Reproduce, character for character, the stretch of the material from its first line through the line containing "pos(386,324)".

________________________

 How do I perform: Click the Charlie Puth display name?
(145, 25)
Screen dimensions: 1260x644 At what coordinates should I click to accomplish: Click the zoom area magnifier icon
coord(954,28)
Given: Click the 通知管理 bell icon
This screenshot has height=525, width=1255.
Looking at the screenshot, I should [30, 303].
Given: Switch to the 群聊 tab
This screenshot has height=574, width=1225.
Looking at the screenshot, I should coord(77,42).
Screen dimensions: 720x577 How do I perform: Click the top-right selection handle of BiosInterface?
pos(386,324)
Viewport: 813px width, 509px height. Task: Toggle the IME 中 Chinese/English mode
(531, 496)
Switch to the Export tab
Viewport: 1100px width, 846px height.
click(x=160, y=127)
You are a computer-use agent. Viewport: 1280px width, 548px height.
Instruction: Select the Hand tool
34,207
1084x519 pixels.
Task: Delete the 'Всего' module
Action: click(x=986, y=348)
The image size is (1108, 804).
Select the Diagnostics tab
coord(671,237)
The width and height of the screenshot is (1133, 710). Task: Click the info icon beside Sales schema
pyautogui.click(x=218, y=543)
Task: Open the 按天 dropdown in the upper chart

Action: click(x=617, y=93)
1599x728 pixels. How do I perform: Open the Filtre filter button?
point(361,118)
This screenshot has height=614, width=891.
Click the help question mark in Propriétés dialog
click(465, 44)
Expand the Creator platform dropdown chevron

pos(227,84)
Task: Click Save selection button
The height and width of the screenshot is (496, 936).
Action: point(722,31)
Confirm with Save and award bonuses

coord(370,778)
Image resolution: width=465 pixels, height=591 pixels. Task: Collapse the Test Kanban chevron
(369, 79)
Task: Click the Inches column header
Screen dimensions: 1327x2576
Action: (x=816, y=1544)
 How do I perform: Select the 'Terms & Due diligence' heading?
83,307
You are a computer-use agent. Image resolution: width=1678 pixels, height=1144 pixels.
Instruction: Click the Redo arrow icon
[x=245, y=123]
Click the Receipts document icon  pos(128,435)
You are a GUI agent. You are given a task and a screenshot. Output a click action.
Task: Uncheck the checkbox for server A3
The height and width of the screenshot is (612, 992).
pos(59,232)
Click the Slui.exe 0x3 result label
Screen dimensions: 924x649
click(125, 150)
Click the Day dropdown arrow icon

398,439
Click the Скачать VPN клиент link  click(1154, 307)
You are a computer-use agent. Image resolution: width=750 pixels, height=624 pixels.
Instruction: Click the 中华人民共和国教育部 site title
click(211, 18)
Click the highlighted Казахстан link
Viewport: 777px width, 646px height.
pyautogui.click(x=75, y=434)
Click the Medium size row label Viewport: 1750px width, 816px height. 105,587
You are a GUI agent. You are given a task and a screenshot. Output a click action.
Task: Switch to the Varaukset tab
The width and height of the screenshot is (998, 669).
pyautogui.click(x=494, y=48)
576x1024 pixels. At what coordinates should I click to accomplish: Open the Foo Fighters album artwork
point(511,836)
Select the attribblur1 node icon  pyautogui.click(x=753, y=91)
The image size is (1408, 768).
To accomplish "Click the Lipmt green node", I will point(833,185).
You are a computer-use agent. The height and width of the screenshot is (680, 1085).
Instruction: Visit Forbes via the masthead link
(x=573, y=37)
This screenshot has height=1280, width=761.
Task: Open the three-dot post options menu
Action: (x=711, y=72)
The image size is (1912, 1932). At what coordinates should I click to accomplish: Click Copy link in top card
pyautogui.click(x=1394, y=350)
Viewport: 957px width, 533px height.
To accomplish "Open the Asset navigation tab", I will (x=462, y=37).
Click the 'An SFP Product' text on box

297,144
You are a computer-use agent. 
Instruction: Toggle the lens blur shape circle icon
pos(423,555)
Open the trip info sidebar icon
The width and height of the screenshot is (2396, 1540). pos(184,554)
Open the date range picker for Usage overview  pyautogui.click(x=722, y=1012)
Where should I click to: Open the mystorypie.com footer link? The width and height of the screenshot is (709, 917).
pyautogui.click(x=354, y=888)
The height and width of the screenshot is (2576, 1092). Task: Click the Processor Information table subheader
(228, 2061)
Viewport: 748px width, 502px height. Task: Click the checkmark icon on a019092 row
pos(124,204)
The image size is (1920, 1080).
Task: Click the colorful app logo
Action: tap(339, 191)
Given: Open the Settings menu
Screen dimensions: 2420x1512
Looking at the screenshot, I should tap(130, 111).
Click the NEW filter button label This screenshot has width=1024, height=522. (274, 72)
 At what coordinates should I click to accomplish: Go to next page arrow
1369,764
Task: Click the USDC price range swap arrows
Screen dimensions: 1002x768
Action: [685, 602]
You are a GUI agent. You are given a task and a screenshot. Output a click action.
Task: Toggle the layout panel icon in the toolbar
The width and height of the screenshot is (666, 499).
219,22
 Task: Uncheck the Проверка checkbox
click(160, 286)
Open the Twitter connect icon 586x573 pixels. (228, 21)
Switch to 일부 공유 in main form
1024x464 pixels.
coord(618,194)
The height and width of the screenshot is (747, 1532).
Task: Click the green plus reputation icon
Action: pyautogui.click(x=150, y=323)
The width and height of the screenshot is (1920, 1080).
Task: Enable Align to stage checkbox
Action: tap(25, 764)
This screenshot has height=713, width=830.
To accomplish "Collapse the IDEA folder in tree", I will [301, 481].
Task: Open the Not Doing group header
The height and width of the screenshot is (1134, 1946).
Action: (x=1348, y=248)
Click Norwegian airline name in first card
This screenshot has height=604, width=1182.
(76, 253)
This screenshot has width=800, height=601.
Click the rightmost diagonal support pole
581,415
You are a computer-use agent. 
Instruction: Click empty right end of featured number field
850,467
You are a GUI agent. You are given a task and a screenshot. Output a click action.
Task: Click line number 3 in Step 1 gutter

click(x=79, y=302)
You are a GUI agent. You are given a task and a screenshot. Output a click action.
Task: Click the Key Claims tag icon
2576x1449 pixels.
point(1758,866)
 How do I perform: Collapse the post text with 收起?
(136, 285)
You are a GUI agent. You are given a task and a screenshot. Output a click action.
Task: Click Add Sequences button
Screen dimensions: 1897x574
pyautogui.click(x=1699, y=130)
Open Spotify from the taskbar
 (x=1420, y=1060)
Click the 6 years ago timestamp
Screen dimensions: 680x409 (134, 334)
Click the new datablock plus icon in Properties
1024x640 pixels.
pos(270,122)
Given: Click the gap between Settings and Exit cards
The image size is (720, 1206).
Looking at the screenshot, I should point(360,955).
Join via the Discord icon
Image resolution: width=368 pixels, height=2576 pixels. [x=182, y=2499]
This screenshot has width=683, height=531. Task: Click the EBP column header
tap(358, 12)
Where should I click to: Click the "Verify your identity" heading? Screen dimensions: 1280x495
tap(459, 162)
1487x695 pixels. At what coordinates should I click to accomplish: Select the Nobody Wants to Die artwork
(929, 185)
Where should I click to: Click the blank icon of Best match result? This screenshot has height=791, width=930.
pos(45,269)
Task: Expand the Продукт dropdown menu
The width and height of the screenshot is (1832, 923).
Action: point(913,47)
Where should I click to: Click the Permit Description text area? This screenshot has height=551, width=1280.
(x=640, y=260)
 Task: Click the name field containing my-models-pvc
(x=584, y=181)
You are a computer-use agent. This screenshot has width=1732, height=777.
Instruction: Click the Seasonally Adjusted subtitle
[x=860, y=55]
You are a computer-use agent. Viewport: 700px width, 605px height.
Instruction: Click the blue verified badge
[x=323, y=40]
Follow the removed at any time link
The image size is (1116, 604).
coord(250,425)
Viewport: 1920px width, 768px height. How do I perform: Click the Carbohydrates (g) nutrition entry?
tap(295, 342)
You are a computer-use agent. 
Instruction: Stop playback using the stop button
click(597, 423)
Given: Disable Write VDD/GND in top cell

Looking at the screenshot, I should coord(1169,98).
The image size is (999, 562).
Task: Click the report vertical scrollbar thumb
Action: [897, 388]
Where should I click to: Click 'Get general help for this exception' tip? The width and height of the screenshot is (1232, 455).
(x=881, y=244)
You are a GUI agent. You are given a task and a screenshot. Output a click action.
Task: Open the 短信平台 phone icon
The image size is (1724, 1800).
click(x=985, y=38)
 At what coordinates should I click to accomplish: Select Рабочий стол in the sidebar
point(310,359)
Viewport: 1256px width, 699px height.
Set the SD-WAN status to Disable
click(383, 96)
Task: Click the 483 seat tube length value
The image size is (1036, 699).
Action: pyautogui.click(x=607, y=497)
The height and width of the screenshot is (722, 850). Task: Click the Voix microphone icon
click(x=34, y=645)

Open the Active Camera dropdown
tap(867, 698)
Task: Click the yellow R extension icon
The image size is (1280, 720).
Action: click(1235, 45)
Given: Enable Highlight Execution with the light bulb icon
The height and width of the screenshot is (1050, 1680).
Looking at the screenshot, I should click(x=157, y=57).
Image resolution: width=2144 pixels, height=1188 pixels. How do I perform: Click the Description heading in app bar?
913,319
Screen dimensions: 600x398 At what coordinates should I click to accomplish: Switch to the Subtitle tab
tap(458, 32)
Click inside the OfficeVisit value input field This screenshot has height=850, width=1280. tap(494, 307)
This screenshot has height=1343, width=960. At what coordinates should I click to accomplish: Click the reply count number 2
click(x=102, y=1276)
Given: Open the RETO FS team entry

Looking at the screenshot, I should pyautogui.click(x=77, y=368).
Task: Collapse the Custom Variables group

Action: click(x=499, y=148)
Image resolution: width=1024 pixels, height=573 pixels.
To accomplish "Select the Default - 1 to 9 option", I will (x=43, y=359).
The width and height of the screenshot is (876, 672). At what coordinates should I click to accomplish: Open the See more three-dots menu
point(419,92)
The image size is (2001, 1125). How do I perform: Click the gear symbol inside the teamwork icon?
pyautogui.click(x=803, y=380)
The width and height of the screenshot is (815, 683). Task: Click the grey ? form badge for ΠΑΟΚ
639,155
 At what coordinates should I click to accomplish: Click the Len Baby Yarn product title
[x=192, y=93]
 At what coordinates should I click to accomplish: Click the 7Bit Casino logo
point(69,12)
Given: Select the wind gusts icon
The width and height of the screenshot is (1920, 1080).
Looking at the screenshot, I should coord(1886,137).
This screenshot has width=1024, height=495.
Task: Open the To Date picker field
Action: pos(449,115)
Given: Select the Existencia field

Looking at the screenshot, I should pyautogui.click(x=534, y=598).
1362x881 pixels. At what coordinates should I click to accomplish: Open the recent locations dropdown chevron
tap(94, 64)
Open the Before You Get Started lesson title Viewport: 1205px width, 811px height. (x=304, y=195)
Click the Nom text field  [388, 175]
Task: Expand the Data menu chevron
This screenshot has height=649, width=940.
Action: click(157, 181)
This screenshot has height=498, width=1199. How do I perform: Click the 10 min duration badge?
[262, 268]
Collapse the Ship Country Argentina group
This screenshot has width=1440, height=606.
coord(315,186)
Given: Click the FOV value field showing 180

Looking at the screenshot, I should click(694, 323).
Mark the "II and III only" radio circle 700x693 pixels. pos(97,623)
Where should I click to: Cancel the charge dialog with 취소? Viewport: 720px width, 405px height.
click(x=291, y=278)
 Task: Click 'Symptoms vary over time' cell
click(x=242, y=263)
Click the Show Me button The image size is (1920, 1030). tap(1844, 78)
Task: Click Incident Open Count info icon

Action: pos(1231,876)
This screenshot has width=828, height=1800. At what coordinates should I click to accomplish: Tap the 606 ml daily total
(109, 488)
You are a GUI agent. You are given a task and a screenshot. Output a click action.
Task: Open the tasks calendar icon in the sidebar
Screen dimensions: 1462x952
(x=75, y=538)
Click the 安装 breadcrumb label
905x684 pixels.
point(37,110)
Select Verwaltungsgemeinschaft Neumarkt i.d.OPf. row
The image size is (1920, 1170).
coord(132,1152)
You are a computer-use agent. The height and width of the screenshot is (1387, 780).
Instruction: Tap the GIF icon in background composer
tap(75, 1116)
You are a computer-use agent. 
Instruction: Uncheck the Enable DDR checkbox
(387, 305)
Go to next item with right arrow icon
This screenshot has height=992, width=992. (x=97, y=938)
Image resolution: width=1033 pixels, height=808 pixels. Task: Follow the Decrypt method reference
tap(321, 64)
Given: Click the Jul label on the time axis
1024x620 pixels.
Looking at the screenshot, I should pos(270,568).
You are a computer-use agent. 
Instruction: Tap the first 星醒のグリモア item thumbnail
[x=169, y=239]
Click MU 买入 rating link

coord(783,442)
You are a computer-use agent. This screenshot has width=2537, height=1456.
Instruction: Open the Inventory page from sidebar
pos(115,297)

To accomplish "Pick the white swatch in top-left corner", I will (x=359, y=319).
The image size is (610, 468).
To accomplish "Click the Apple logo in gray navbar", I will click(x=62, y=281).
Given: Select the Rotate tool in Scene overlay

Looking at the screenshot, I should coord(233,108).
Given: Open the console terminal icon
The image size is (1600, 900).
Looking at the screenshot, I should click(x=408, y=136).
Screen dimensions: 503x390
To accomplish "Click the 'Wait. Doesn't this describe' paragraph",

________________________

• Task result:
 How do I perform: Click the Charlie Puth display name?
(145, 25)
Screen dimensions: 1260x644 At what coordinates should I click to accomplish: Click the zoom area magnifier icon
coord(954,28)
Given: Click the 通知管理 bell icon
This screenshot has height=525, width=1255.
Looking at the screenshot, I should [30, 303].
Given: Switch to the 群聊 tab
This screenshot has height=574, width=1225.
Looking at the screenshot, I should coord(77,42).
Screen dimensions: 720x577 How do I perform: Click the top-right selection handle of BiosInterface?
pos(386,324)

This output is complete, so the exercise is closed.